The dramatic shutdown of ERT is the first in a series of impending closures of more public institutions, which will leave more than 2,000 public employees without jobs (ERT alone employed 2,565) by the end of the year, and 15,000 by the end of 2014.

Just this week, Greece's unemployment rate hit a record high of 27.4 percent. That's the highest it's been since the 1998, which is as far back as recorded data goes. And Greece's unemployment rate will probably break that record if current trends continue. The current rate is up from 26 percent at the end of last year, and 22.6 percent a year ago. The unemployment rate for Greek youth now stands about about 77 percent.

The closure of ERT and other Greek public institutions will not only increase the likelihood of the country's unemployment rate going up, as former civil servants join the ranks of the unemployed. It will also add to the misery of the Greek tragedy that is austerity, as the closures and layoffs mean more Greek citizens will suffer the lack of services those public institutions and public employees have provided.

In late November 2011, Greek Prime Minister George Papandreous infuriated IMF negotiators by proposing that austerity measure be put to a popular referendum, thus giving Greek citizen's a voice in their fate. Papandrous was quickly shown the door. Greece, the cradle of democracy, was denied a vote, and the new government agreed to a series of desperate measures to comply with the IMF's bailout demands; among them, a 22 percent cut in the minimum wage, wage reductions, and cuts to pensions.

Within a year, those desperate measures turned Greece into a country where unemployment reached Depression-era levels, and the unemployment rate for Greek youth stood at 55 percent. Greece's health care system was brought to its knees by a 25 percent cut in health care funding. Greek doctors reported more sick children, as HIV/AIDS and malaria made a comeback. In some cities, more than 60% of the population was unemployed, parents found themselves too poor to care for their children. Greeks faced a crime wave in their streets, as the economic crisis left many out of work, reduced available social services, and cut the number of police officers.

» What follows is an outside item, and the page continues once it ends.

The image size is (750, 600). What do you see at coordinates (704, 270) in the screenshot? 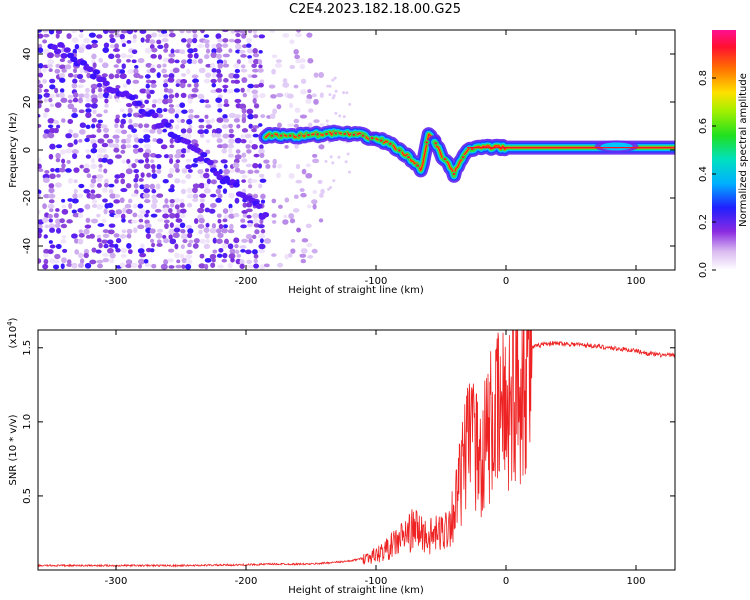
I see `colorbar-tick-label: 0.0` at bounding box center [704, 270].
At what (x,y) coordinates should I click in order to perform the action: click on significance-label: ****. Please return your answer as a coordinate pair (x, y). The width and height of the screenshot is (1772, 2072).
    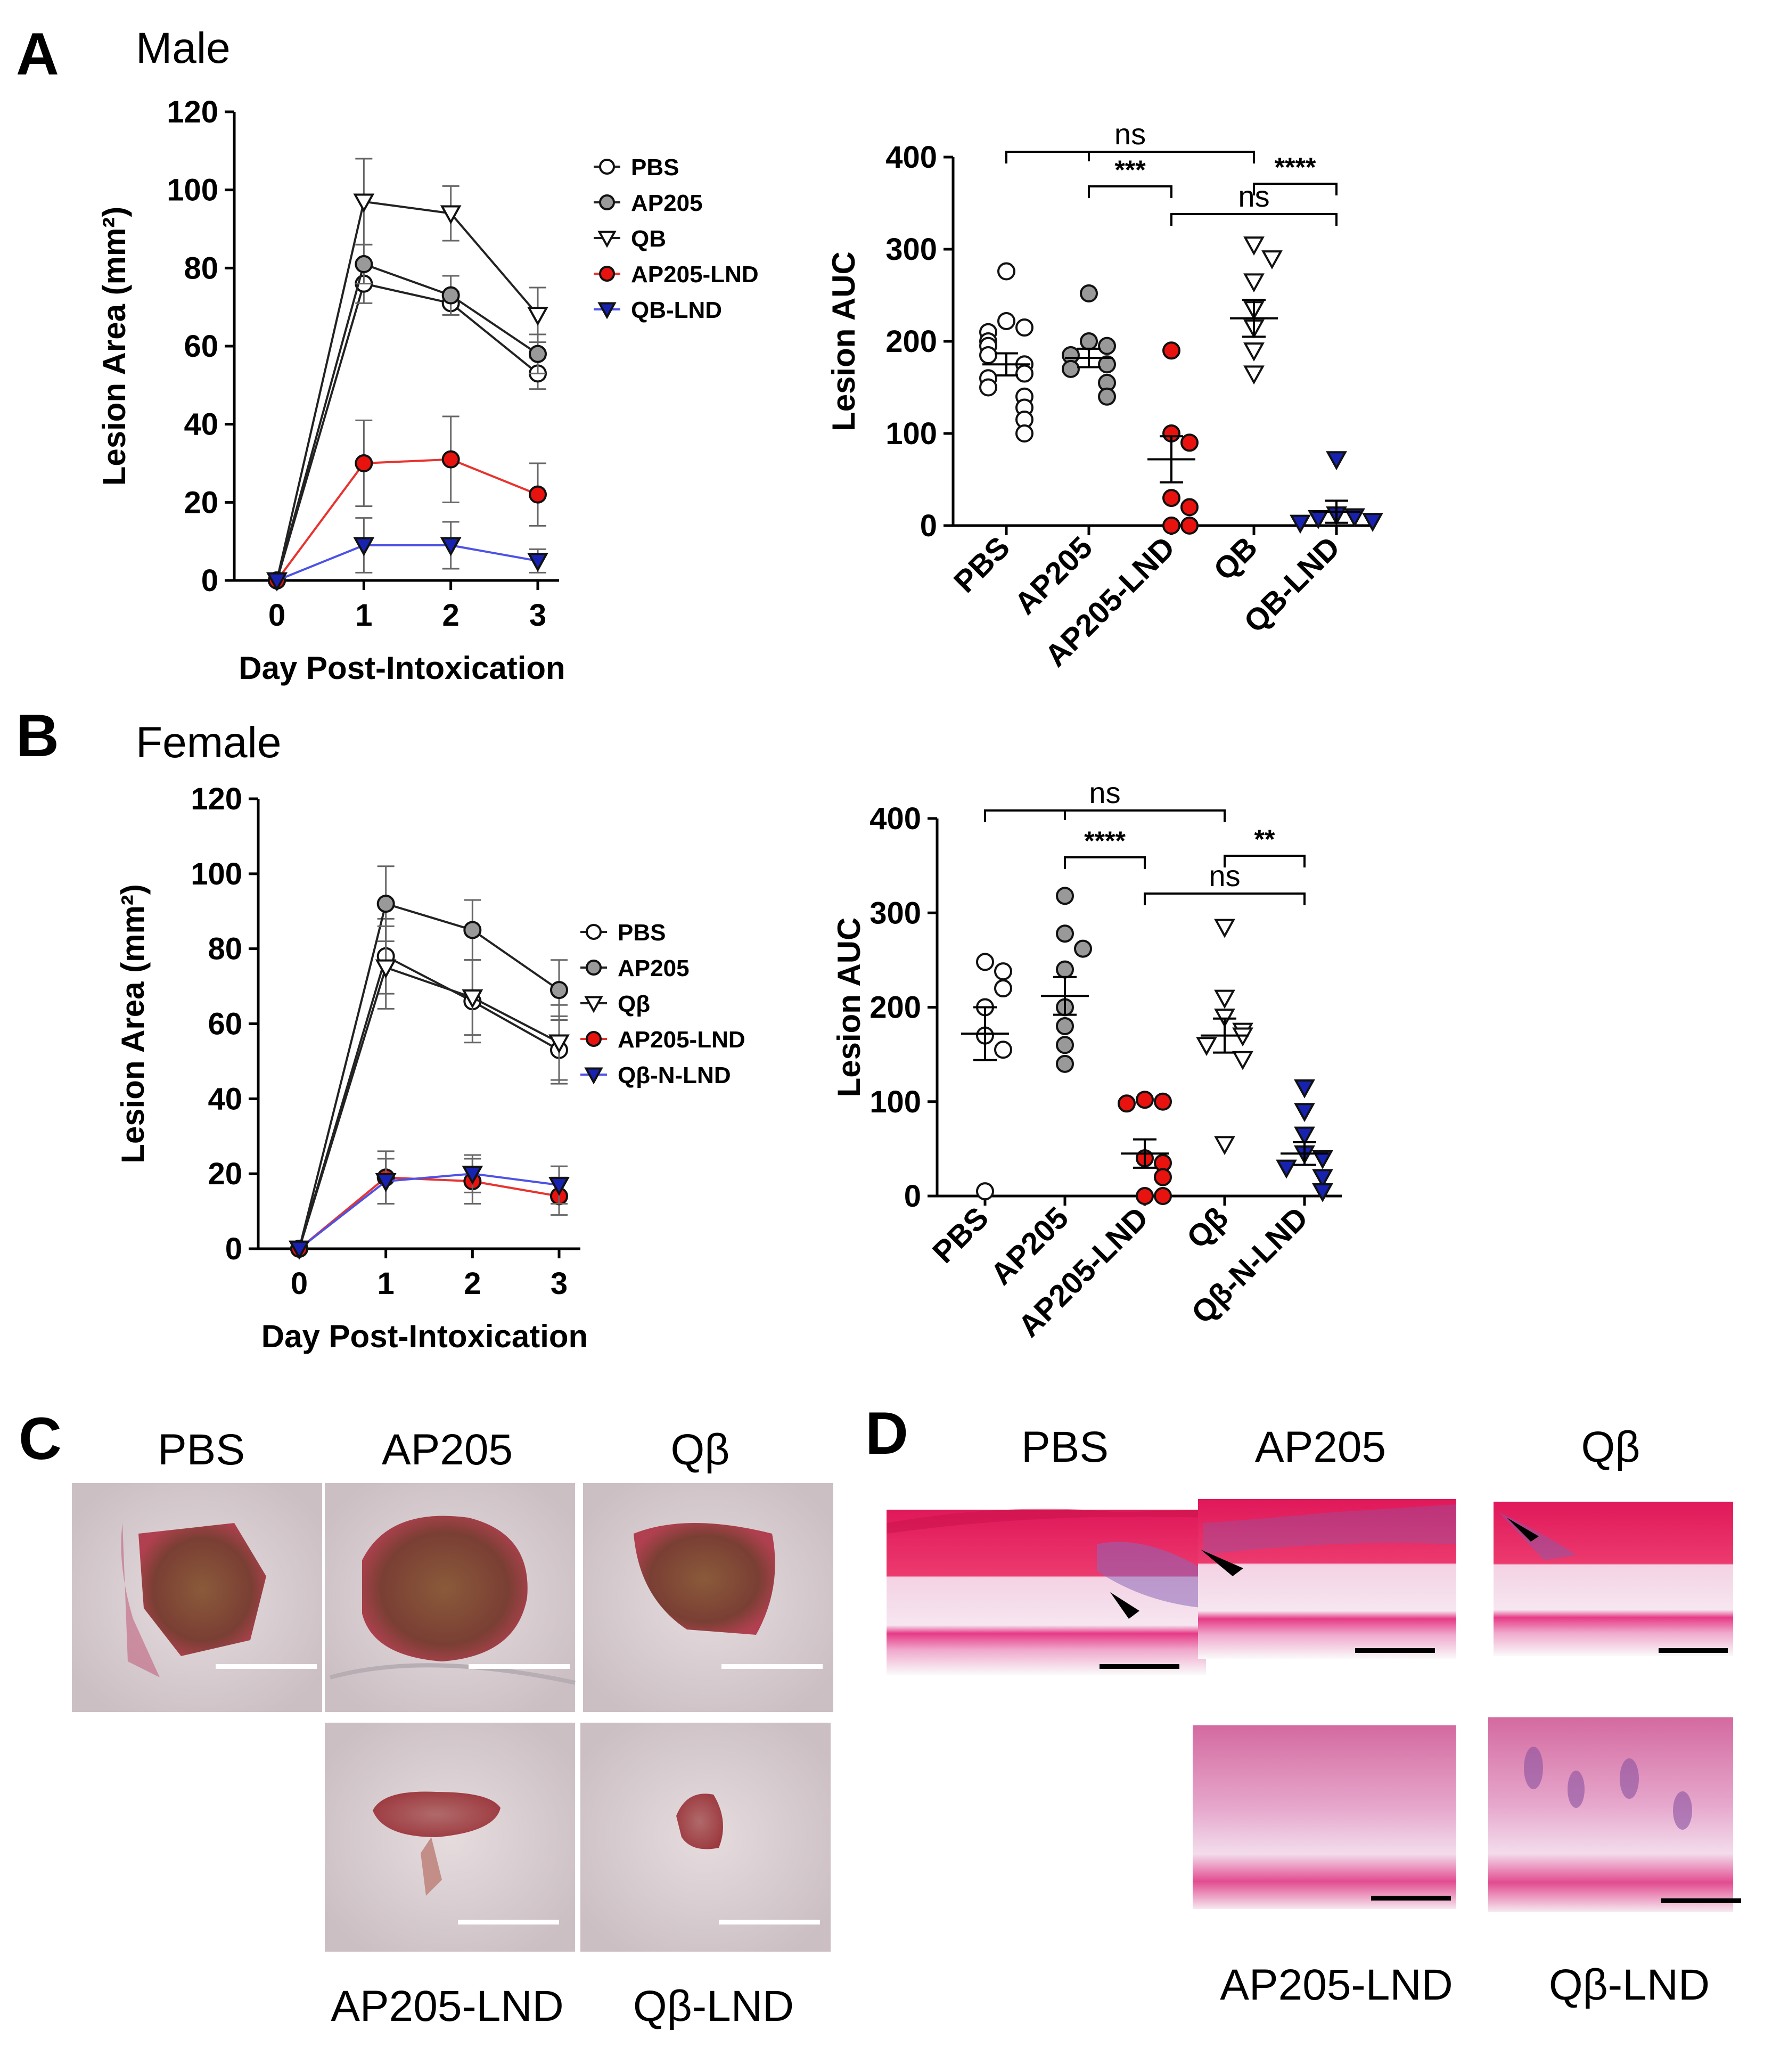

For all the misery it cause, austerity didn't reduce Greece's deficit. The latest round of bone-deep cuts, indicates that austerity still hasn't made a dent in Greece's deficit. Yet the Greek government has prescribed more pain, because that's precisely what it was put in place to do by the financial elites who've called the shots since exercising veto power against Greek democracy.

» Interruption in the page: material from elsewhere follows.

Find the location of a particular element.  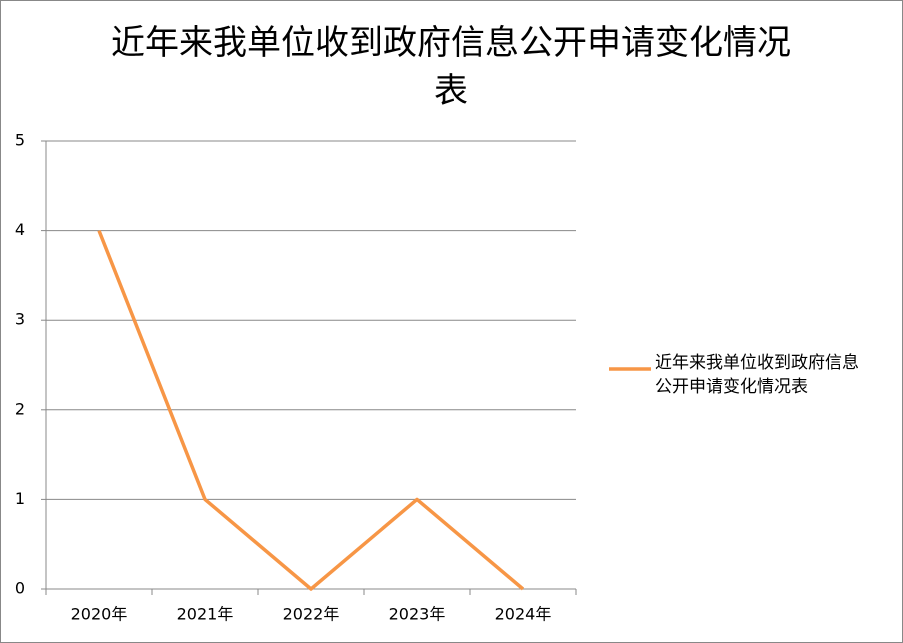

x-tick-label: 2020年 is located at coordinates (100, 614).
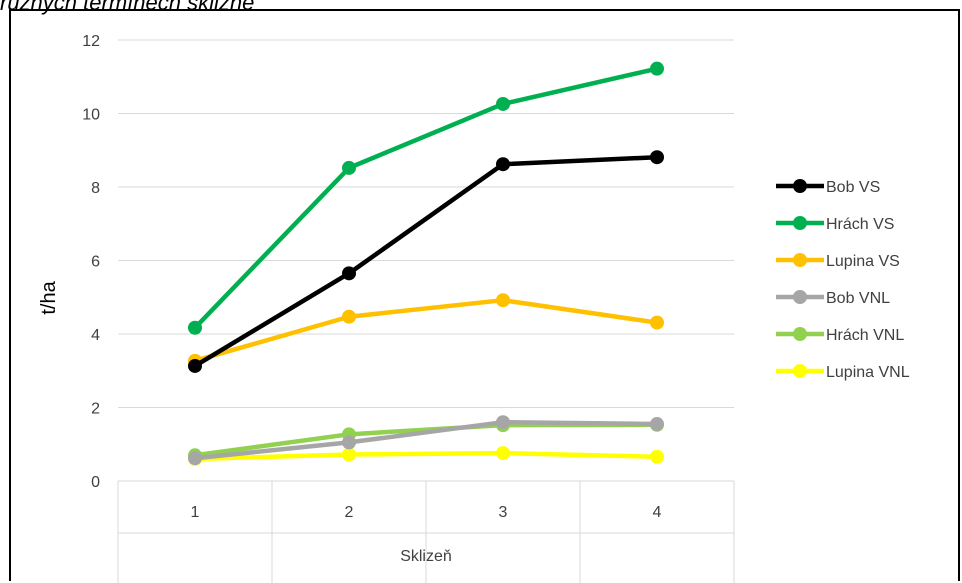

It doesn't come as a surprise, then, that an estimated 5,000 to 13,000 Greeks gathered to protest the ERT shutdown, and thousands more joined in a general strike that reportedly threatens to bring down the conservative, austerity-backing government.

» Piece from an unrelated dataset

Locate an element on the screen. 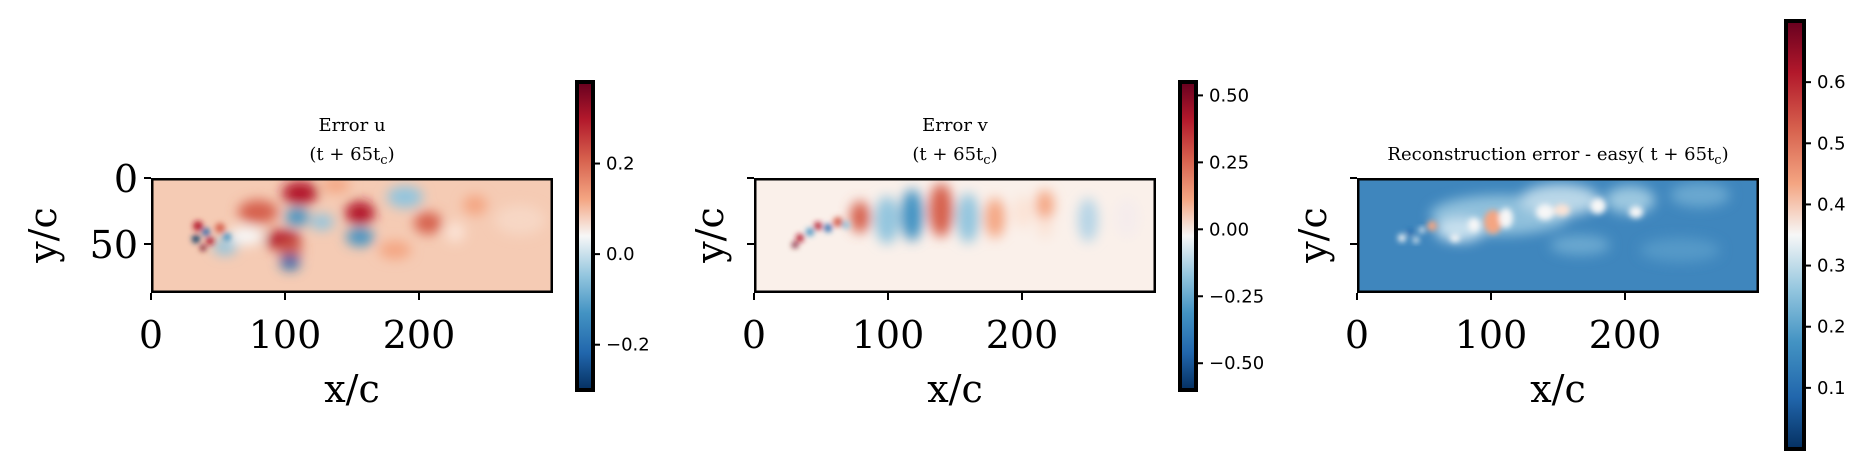  panel1-ylabel: y/c is located at coordinates (43, 236).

http://youtu.be/SvfyJDJYtpU

As Mariam Tabatadze wrote, we've been here before.

Despite overwhelming evidence, politicians and economists alike are still convinced that austerity works. Historical examples like the austerity policies put in place before Roosevelt’s famous New Deal leave little doubt that “expansionary contraction” is not beneficial during economic downturns. Even so-called austerity success stories with supposed applicability to the eurozone have been called into question: Australia and Denmark, regarded as model austerity countries, fell into crises after two years of implementing austerity policies. The only real success stories of reductions in debt have not been during downturns, but during periods of economic growth. The United States, for example, succeeded in reducing the deficit significantly under Bill Clinton, and Sweden reduced its fiscal deficit from 1994-1998 during a period of rapid GDP growth.

The bottom line is simple: none of what is going on in Europe after adopting austerity policies should be a surprise. It is just inexplicable that we have to keep reinventing the wheel and rediscovering the adverse effects of austerity in a struggle to recover from a crisis. Why can’t we tell austerity (in the words of Kelis), “might trick me once, I won’t let you trick me twice”?

Greece has seen such protests against austerity before, as has the rest of Europe, and governments have responded with indifference — and more austerity.

Will this time be different? Or will Greece continue its slow fade to black under austerity.